TITLE:
An Improved EZW Hyperspectral Image Compression
AUTHORS:
Kai-Jen Cheng, Jeffrey C. Dill
KEYWORDS:
Wavelet Transform; Karhunen-Loève Transform; Transform-based Image Compression; AVIRIS Hyperspectral Image; Embedded Zerotree Wavelet
JOURNAL NAME:
Journal of Computer and Communications,
Vol.2 No.2,
January
10,
2014
ABSTRACT:
The paper describes an efficient lossy and
lossless three dimensional (3D) image compression of hyperspectral images. The
method adopts the 3D spatial-spectral hybrid transform and the proposed
transform-based coder.
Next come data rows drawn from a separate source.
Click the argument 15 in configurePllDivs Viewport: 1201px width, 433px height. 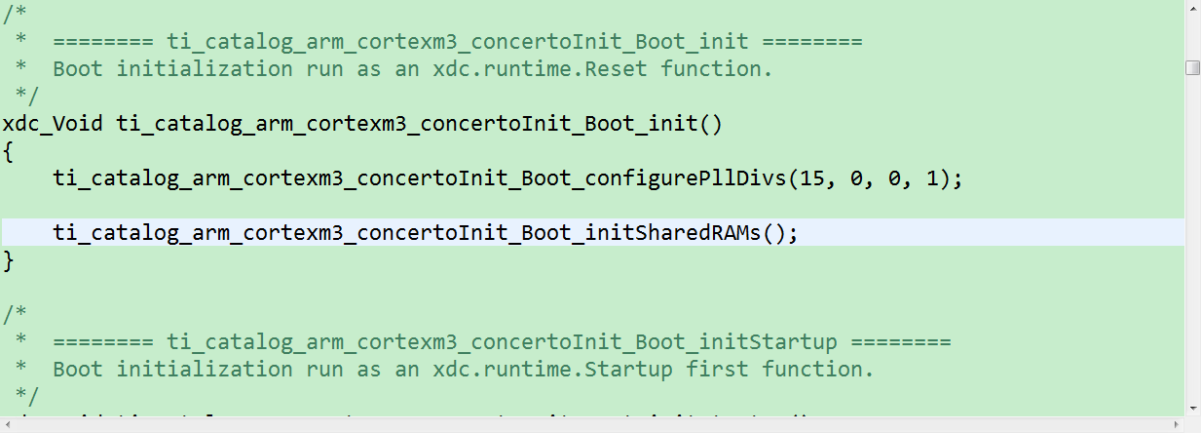click(811, 178)
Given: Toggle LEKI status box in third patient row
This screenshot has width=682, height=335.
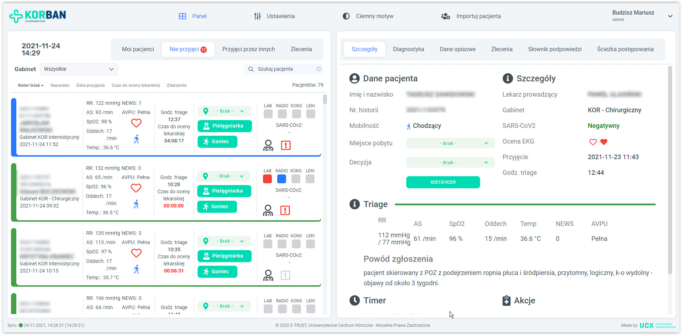Looking at the screenshot, I should point(310,244).
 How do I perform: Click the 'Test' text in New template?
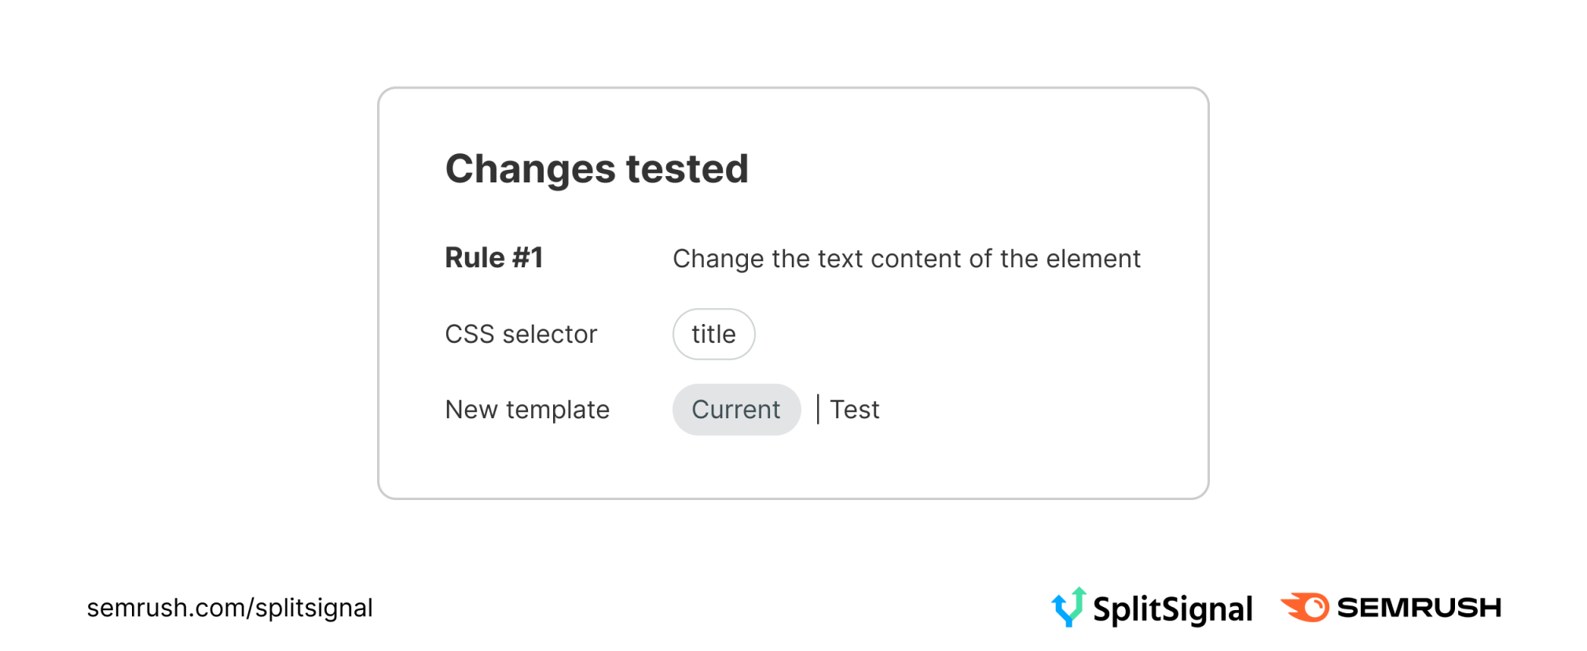(855, 410)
The hybrid transforms are that Karhunen-Loève Transform (KLT) which decorrelates spectral data of a hyperspectral
image, and the integer Discrete Wavelet Transform (DWT) which is applied to the
spatial data and produces decorrelated wavelet coefficients. Our simpler
transform-based coder is inspired by Shapiro’s EZW algorithm, but encodes
residual values and only implements dominant pass incorporating six symbols.
The proposed method will be examined on AVIRIS images and evaluated using compression ratio for both lossless and lossy compression,
and signal to noise ratio (SNR) for lossy compression. Experimental results
show that the proposed image compression not only is more efficient but also
has better compression ratio.